* _BRANO DI PARTENZA_
-.-.-

Cittadella di Alessandria – il secondo dopoguerra

IL SECONDO DOPOGUERRA
Il maresciallo Giannotti, in servizio dal 1958 al 1962, assegnato al 52° Artiglieria Pesante, racconta la vita e le difficoltà in quel tempo. Era il periodo della GUERRA FREDDA, i reparti erano ben strutturati; fino al 1962 c’erano tutti i 4 gruppi che formavano il Reggimento, poi il 2° e il 3° gruppo furono trasferiti a Brescia: Il 1° e il 4° rimasero in Cittadella. In ogni caserma vivevano 250-300 uomini, completamente autonomi, ad esclusione di cucine e refettorio. La Cittadella era in condizioni pietose e dovette essere restaurata per abitarci e il Genio Militare aveva proprio questo compito. C’era tanta vernice rossa, quindi tutto fu pitturato di rosso e le tracce si notano ancora oggi. Non si guardavano le belle Arti, a uomini che avevano vissuto gli orrori della guerra non si poteva parlare di arte e poi non era questa la priorità. Gradatamente di modernizzò tutto: si portò l’acqua potabile dove serviva e nei bagni, ogni caserma aveva i bagni alla turca per 400 persone con apertura sotto la porta per controllare ed erano puliti regolarmente; si portò l’illuminazione nelle strade. Era vita di caserma, con addestramento post-bellico molto attivo, i reparti erano pronti a partire verso la Jugoslavia di Tito. I soldati volontari provenivano da tutta Italia, erano figli della guerra, analfabeti, violenti, con difficoltà di comprensione della lingua; i soldati di leva sapevano convivere. La convivenza era tenuta da una disciplina ferrea e le prigioni erano piene di soldati che dormivano su tavolacci di legno con una coperta.

-.-.-

* _DATI FORNITI_
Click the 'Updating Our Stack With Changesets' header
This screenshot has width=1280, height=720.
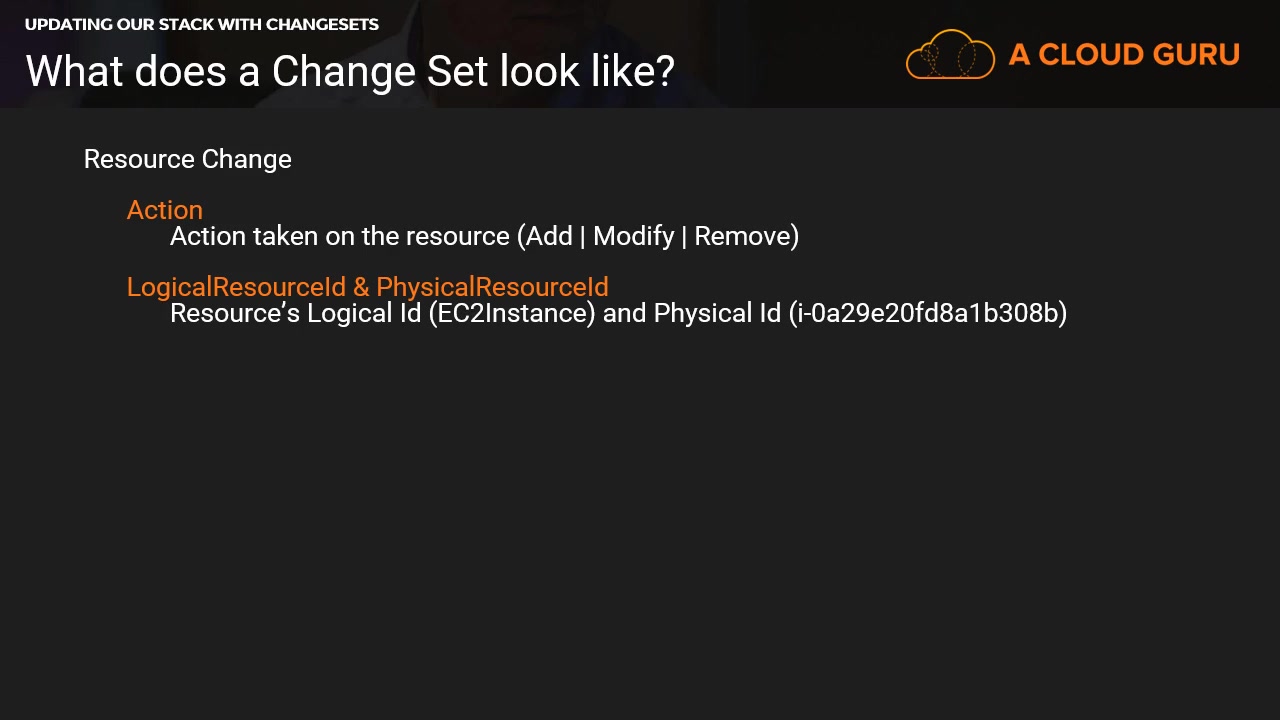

-.-.-

* _OBIETTIVO DEL COMPITO_
Prosegui il brano sulla Cittadella di Alessandria nel secondo dopoguerra, riprendendo subito dopo la sua ultima frase. I dati sono materiale a sé stante, distinto dal brano sulla Cittadella.

* _RISPOSTA_
Il Sottotenente Dompè Gianlorenzo, vice comandante del Reggimento Artiglieria nel 1964, ricorda il ponte dormiente non asfaltato ma acciottolato, come quasi tutte le strade, le due garitte invece degli scalini, gli ingranaggi del ponte levatoio e le catene ancora originali, anche se inutilizzati; non c’era la discesa sotto la porta: avrebbe costituito una stonatura perché le autorità di passaggio avrebbero dovuto guardare in alto per vedere la guardia schierata (la ristrutturazione risale alla fine degli anni ’70, n.d.r.).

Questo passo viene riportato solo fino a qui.